The Annoyed Man wrote:[ I]f I, as a CHL holder, carry a cased up unloaded pistol into my gunsmith's store, set it on the counter, and open the case, am I guilty of intentional failure to conceal? After all, I have a CHL; the gun is concealed (in the case); and I am carrying it.
No, because at that moment in the gun store, you are not carrying pursuant to your CHL. As Steve said, case law holds that taking a gun to a gunsmith for service is not a violation of TPC §46.02. Likewise for taking a gun home from the person or store when you purchase it.
The Annoyed Man wrote: And then, by extension, if I carry that same cased up unloaded handgun into longshot38's house to show off my new acquisition, set it on the coffee table, and open the case, am I guilty of intentional failure to conceal?
Yes, because carrying at a friend's home is not protected by case law or statute. You cannot legally get out of your car at longhot38's home with a handgun unless you have a CHL. Thus, you are carrying pursuant to the authority of your CHL making TPC 46.035(a) (intentional failure to conceal) applicable.
The Annoyed Man wrote:Also, isn't there a legal principle in play (I don't know what it would be called) which says something to the effect of: "wherever the law's meaning must be interpreted, it should always be interpreted in the most narrow and liberal fashion possible (in the sense of classical liberalism as opposed to modern leftism) so that it not be too broadly applied?"
Close, but not quite.
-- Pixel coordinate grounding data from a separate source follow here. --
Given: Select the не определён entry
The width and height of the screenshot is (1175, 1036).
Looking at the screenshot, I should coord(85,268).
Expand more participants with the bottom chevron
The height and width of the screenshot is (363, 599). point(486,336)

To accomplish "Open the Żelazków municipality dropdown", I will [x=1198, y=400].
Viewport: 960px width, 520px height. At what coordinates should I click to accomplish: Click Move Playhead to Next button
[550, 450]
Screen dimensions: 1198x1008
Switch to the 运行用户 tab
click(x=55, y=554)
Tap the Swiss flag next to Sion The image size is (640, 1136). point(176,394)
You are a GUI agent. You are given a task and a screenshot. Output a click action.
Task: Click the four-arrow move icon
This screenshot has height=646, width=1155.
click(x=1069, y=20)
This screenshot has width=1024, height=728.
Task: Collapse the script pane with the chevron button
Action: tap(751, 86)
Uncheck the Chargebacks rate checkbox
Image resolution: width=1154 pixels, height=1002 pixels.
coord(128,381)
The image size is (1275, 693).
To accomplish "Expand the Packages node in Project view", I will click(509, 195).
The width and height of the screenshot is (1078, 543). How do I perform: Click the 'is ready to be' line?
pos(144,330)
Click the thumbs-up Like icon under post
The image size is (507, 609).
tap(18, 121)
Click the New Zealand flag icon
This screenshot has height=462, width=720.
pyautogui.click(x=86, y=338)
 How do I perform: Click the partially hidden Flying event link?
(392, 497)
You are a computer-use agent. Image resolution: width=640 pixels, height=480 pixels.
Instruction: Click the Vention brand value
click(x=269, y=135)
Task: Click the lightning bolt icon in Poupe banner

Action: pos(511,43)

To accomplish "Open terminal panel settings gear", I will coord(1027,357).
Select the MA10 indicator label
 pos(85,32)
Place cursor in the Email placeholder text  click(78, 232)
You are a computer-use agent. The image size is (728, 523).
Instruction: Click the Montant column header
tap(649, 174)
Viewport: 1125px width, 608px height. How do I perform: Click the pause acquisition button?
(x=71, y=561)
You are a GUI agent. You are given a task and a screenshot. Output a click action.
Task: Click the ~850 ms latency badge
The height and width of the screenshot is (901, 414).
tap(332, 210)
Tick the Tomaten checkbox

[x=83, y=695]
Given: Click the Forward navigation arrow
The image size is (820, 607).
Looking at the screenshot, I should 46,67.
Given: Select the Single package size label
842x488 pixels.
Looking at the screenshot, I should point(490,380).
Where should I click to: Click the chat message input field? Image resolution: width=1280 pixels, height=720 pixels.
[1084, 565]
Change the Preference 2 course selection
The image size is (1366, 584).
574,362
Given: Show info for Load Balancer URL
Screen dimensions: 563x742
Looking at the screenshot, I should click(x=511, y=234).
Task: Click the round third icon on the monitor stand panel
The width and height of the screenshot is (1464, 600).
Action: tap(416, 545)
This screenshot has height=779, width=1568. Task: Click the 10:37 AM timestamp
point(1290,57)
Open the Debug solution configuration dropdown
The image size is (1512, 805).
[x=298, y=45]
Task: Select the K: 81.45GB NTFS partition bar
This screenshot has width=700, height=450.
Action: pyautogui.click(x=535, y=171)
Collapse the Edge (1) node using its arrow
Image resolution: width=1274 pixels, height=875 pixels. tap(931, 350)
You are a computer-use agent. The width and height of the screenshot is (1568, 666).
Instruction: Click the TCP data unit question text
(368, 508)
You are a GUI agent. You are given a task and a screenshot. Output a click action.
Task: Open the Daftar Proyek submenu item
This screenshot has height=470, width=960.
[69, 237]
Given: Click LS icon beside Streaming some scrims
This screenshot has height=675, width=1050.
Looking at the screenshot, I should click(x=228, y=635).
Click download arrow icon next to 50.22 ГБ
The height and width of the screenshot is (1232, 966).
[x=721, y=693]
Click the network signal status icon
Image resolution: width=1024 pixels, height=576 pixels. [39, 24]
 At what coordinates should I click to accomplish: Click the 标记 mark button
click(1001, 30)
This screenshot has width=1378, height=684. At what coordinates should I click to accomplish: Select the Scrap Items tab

Statutes/codes must be read according to their clear and unambiguous language. Only if a statute is unclear do we look to the rules of statutory construction, then to legislative intent. If a statute restricts a constitutional right, then it must be drafted as narrowly as possible to achieve a legitimate legislative goal. This is the basis of attacking statutes on constitutional grounds. Both TPC §46.02 and §46.035(a) are absolutely clear, so they are applied as written.
The Annoyed Man wrote:Was it seriously the legislature's intent that I should never be allowed to take my new gun over to longshot38's house to show it to him, when that very same thing is permitted to anybody who doesn't have a CHL and is otherwise lawfully permitted to be in possession of a handgun?
It is not lawful for a person without a CHL to have a pistol in longshot38's home, so there's no conflict.
The Annoyed Man wrote:That makes no kind of sense to me, and if that was the legislative intent, then the legislature ought to be heartily ashamed of itself for trying to sell us a sow's ear as a silk purse.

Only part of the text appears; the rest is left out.